The data:
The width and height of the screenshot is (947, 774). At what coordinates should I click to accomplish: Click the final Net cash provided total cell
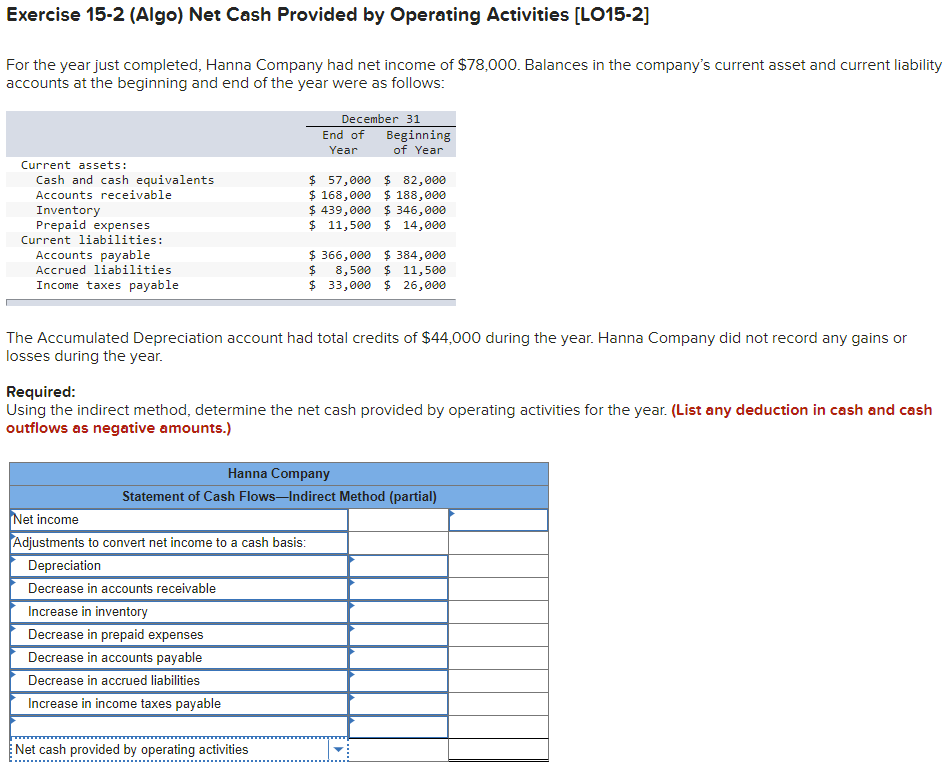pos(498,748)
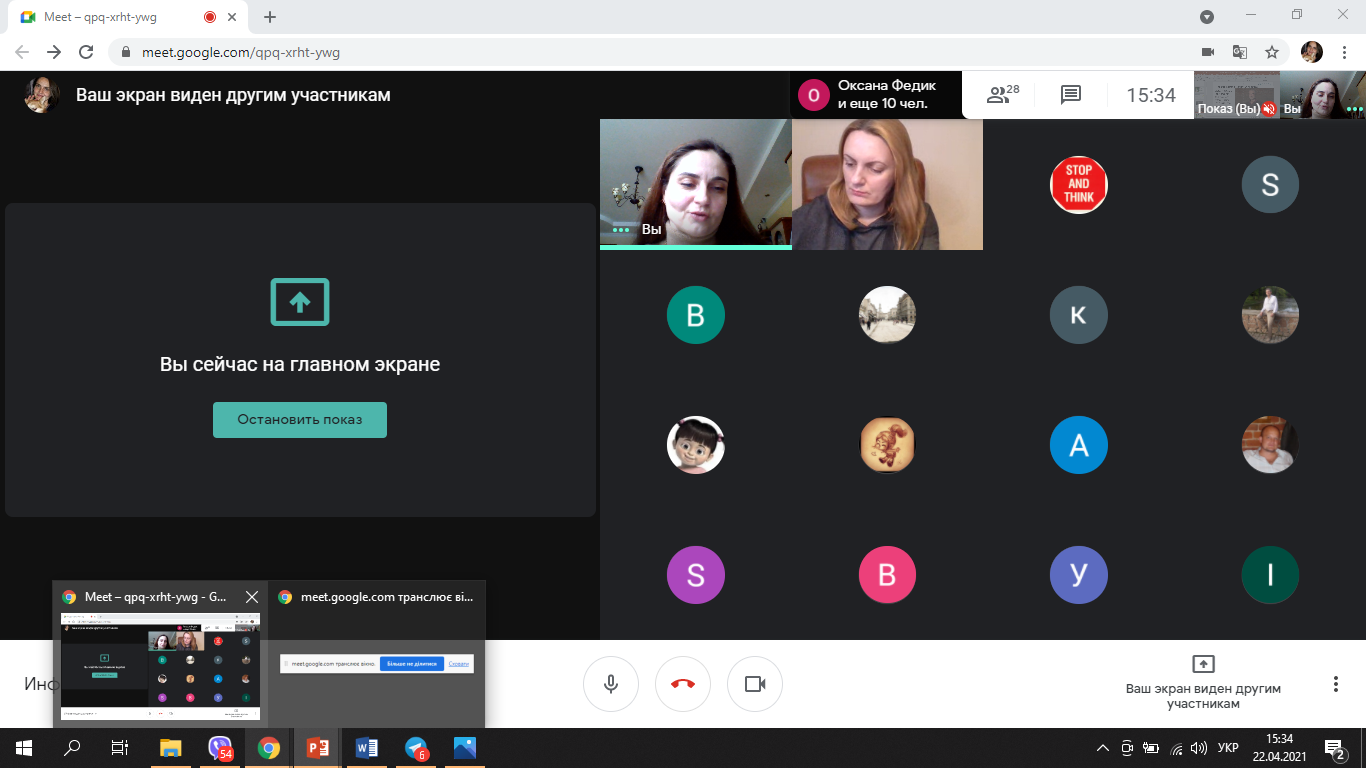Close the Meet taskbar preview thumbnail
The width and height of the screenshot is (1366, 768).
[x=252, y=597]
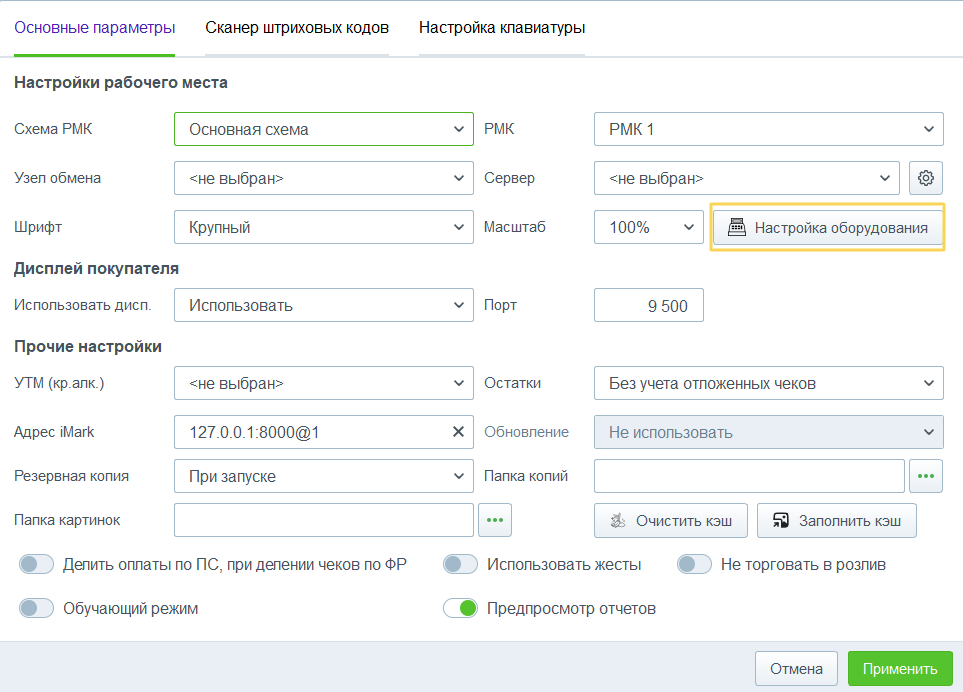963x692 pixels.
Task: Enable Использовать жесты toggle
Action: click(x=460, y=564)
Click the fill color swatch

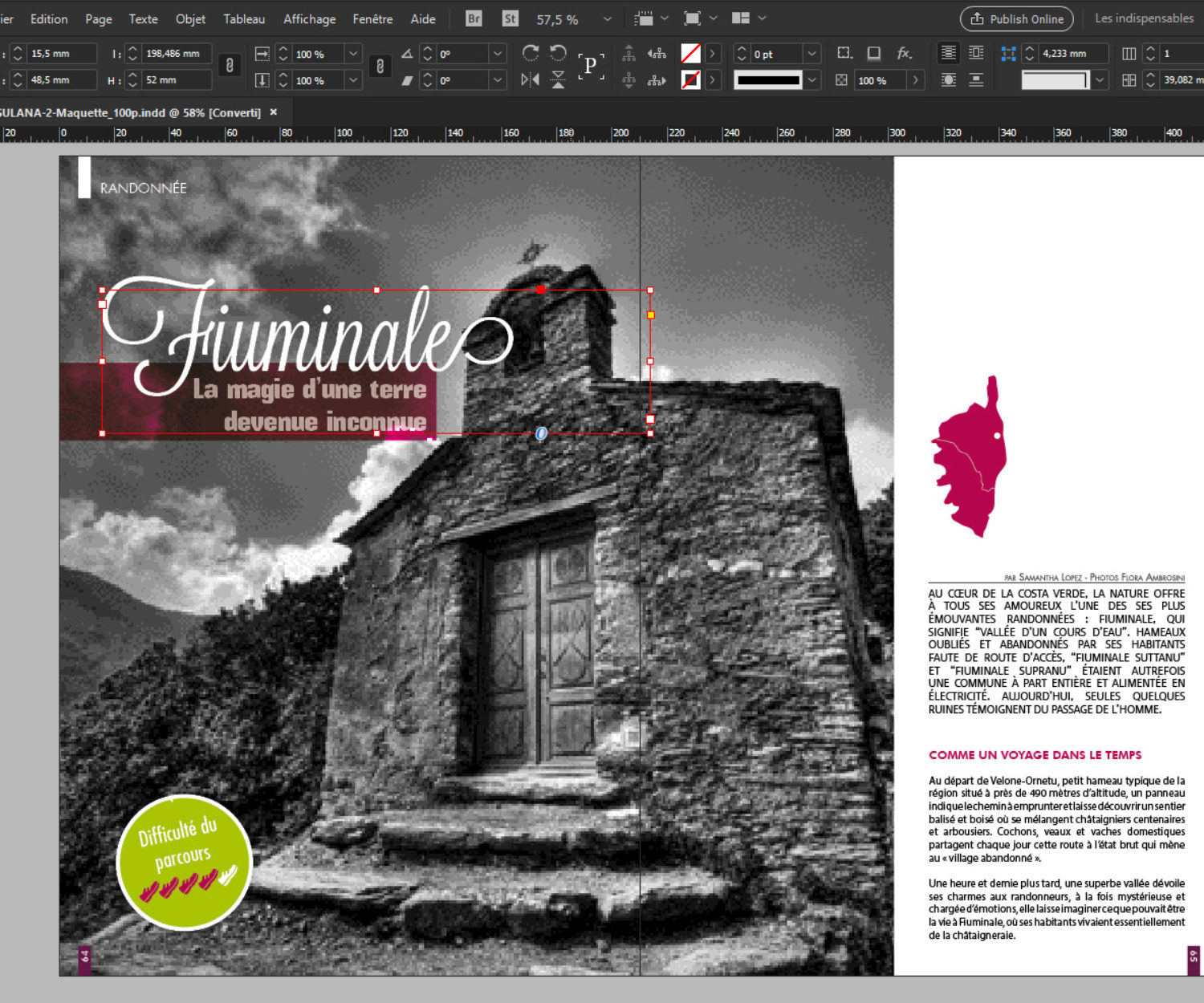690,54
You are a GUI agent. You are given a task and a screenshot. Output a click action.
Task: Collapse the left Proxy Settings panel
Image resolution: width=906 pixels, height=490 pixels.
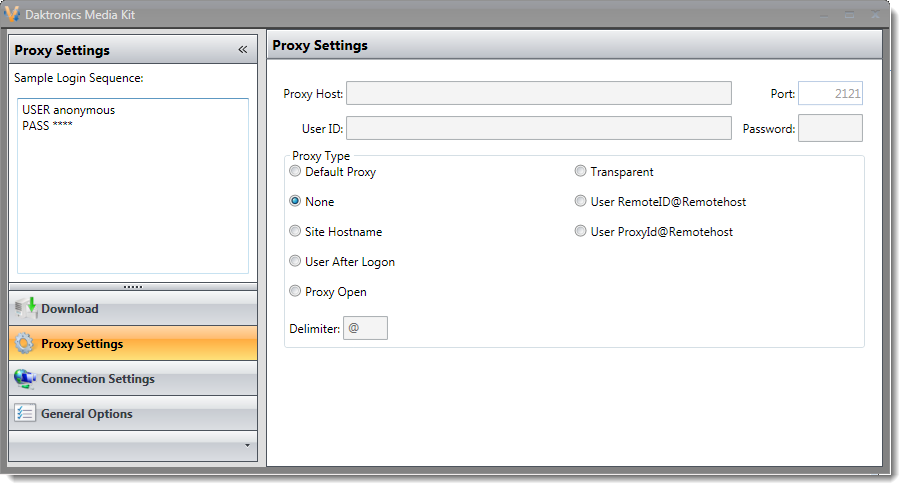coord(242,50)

Problem details: The answer should match the material exactly, with every picture removed.

Answer to this task:
The width and height of the screenshot is (947, 774). At what coordinates should I click to accomplish: Click the final Net cash provided total cell
pos(498,748)
Close the Meet taskbar preview thumbnail
The width and height of the screenshot is (1366, 768).
[x=252, y=597]
963x692 pixels.
Task: Enable Использовать жесты toggle
Action: click(x=460, y=564)
Click the fill color swatch

690,54
You are a GUI agent. You are given a task and a screenshot. Output a click action.
Task: Collapse the left Proxy Settings panel
Image resolution: width=906 pixels, height=490 pixels.
coord(242,50)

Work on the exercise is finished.